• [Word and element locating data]

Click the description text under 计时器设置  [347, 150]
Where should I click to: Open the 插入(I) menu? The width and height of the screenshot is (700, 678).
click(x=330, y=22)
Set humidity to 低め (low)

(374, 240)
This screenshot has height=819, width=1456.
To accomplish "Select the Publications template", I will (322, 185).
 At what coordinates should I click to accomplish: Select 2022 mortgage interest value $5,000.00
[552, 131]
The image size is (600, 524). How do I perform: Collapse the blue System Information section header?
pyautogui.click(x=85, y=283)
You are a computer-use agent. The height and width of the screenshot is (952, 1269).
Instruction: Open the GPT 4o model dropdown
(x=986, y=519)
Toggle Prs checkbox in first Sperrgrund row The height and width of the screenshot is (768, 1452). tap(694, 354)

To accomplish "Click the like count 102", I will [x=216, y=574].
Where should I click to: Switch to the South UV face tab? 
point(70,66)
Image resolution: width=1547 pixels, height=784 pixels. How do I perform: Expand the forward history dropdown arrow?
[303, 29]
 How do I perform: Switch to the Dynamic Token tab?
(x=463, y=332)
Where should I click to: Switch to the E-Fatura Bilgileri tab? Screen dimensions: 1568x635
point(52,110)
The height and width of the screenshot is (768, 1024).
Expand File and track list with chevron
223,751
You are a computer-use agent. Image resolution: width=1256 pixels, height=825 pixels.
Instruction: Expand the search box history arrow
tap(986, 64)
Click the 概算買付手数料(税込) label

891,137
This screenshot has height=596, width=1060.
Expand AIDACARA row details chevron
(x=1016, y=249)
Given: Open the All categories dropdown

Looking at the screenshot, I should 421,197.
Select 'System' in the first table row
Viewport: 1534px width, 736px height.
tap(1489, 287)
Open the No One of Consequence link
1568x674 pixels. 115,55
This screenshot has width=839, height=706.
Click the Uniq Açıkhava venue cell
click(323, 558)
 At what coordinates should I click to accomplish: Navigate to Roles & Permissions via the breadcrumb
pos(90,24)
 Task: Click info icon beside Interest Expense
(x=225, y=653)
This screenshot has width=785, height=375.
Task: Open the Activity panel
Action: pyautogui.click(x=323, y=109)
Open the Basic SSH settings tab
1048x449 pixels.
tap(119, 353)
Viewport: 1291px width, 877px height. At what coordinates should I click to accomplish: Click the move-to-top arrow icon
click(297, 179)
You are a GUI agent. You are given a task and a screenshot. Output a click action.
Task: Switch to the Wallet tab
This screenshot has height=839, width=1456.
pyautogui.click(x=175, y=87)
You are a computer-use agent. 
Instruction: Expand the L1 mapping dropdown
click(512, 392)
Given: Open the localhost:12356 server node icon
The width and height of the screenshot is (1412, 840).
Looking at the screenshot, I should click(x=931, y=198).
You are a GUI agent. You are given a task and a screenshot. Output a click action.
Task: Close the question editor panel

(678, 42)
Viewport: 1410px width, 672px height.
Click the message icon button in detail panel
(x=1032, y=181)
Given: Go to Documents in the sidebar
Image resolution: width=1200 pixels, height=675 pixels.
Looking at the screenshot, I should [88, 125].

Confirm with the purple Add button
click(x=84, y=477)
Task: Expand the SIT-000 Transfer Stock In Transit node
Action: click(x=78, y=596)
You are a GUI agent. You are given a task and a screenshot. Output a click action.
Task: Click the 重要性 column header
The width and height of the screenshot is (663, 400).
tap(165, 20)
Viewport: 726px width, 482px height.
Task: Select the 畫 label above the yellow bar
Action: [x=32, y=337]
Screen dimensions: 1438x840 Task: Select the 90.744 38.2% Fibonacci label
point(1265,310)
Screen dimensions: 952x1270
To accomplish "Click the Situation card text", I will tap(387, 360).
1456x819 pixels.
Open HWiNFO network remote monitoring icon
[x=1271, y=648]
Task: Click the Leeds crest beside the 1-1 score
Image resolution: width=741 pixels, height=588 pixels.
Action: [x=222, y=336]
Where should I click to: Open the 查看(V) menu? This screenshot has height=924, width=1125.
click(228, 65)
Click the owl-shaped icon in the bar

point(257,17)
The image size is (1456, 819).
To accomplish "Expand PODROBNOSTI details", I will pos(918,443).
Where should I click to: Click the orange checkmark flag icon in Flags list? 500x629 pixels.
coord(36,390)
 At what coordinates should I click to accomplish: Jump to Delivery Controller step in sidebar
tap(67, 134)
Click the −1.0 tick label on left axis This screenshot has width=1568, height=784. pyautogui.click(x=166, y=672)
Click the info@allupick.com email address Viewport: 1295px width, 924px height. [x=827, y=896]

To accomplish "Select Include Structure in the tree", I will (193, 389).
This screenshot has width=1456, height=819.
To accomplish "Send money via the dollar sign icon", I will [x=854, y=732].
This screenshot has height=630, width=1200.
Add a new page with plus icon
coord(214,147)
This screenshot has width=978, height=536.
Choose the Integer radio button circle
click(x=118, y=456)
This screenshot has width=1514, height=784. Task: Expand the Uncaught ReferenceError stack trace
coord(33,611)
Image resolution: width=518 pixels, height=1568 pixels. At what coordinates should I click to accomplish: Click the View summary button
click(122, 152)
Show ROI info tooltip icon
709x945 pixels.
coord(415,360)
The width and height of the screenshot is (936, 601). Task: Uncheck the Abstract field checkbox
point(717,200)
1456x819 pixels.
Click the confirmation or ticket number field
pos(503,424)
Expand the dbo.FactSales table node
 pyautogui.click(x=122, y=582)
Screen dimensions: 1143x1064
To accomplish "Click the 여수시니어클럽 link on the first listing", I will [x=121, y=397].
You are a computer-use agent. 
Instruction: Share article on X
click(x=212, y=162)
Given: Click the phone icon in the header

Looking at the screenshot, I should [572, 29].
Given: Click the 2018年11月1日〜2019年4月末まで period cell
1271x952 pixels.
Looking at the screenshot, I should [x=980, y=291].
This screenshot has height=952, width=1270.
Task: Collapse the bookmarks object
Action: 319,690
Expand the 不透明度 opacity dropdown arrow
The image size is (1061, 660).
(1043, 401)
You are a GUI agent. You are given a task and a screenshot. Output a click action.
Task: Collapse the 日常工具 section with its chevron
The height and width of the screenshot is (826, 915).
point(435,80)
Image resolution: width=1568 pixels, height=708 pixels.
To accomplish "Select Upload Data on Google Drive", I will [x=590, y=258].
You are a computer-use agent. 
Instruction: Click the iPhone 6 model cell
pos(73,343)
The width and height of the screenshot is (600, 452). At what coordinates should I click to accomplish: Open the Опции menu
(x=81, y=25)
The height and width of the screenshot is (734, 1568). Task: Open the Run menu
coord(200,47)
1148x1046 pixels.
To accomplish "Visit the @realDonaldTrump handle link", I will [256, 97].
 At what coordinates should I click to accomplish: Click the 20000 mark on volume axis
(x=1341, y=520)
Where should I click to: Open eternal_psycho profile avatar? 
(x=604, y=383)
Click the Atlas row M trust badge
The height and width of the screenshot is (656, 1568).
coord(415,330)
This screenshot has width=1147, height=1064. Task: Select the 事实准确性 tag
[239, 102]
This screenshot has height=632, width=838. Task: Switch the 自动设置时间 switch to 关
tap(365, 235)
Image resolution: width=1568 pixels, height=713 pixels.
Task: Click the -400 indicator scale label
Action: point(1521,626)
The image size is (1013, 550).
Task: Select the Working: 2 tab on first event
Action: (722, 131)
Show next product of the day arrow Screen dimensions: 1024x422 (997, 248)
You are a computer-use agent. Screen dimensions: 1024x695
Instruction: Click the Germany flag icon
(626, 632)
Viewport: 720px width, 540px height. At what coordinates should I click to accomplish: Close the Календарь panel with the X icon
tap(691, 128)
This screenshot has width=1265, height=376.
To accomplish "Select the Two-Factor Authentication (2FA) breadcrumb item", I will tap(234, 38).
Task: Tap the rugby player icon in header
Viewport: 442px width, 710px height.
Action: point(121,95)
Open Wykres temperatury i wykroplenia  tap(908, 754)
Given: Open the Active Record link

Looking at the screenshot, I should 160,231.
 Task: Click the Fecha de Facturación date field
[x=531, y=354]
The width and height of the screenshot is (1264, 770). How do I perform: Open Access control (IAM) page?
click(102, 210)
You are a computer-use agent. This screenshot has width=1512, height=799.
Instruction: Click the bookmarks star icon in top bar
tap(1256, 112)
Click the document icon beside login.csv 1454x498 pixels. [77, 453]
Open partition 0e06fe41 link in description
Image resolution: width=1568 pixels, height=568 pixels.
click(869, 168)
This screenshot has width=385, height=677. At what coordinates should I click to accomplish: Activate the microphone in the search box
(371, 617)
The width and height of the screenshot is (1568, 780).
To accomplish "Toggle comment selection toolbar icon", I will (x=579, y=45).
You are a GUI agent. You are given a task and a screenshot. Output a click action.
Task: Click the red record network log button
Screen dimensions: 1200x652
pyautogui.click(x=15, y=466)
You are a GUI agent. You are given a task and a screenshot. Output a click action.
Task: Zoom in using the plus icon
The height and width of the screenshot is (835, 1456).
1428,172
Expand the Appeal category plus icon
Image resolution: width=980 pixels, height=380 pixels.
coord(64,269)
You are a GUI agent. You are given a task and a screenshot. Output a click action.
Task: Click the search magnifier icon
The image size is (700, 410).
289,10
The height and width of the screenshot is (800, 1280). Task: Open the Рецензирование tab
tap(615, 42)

• [WHAT IS ASKED] Put the lines from the one with "This screenshot has width=1147, height=1064." to the one with "click(102, 210)" into a Markdown table with the columns Row and Line, leaving out blank lines. Include both end lines.

• [ANSWER TO THE EXERCISE]
| Row | Line |
|---|---|
| 1 | This screenshot has width=1147, height=1064. Task: Select the 事实准确性 tag |
| 2 | [239, 102] |
| 3 | This screenshot has height=632, width=838. Task: Switch the 自动设置时间 switch to 关 |
| 4 | tap(365, 235) |
| 5 | Image resolution: width=1568 pixels, height=713 pixels. |
| 6 | Task: Click the -400 indicator scale label |
| 7 | Action: point(1521,626) |
| 8 | The image size is (1013, 550). |
| 9 | Task: Select the Working: 2 tab on first event |
| 10 | Action: (722, 131) |
| 11 | Show next product of the day arrow Screen dimensions: 1024x422 (997, 248) |
| 12 | You are a computer-use agent. Screen dimensions: 1024x695 |
| 13 | Instruction: Click the Germany flag icon |
| 14 | (626, 632) |
| 15 | Viewport: 720px width, 540px height. At what coordinates should I click to accomplish: Close the Календарь panel with the X icon |
| 16 | tap(691, 128) |
| 17 | This screenshot has width=1265, height=376. |
| 18 | To accomplish "Select the Two-Factor Authentication (2FA) breadcrumb item", I will tap(234, 38). |
| 19 | Task: Tap the rugby player icon in header |
| 20 | Viewport: 442px width, 710px height. |
| 21 | Action: point(121,95) |
| 22 | Open Wykres temperatury i wykroplenia  tap(908, 754) |
| 23 | Given: Open the Active Record link |
| 24 | Looking at the screenshot, I should 160,231. |
| 25 |  Task: Click the Fecha de Facturación date field |
| 26 | [x=531, y=354] |
| 27 | The width and height of the screenshot is (1264, 770). How do I perform: Open Access control (IAM) page? |
| 28 | click(102, 210) |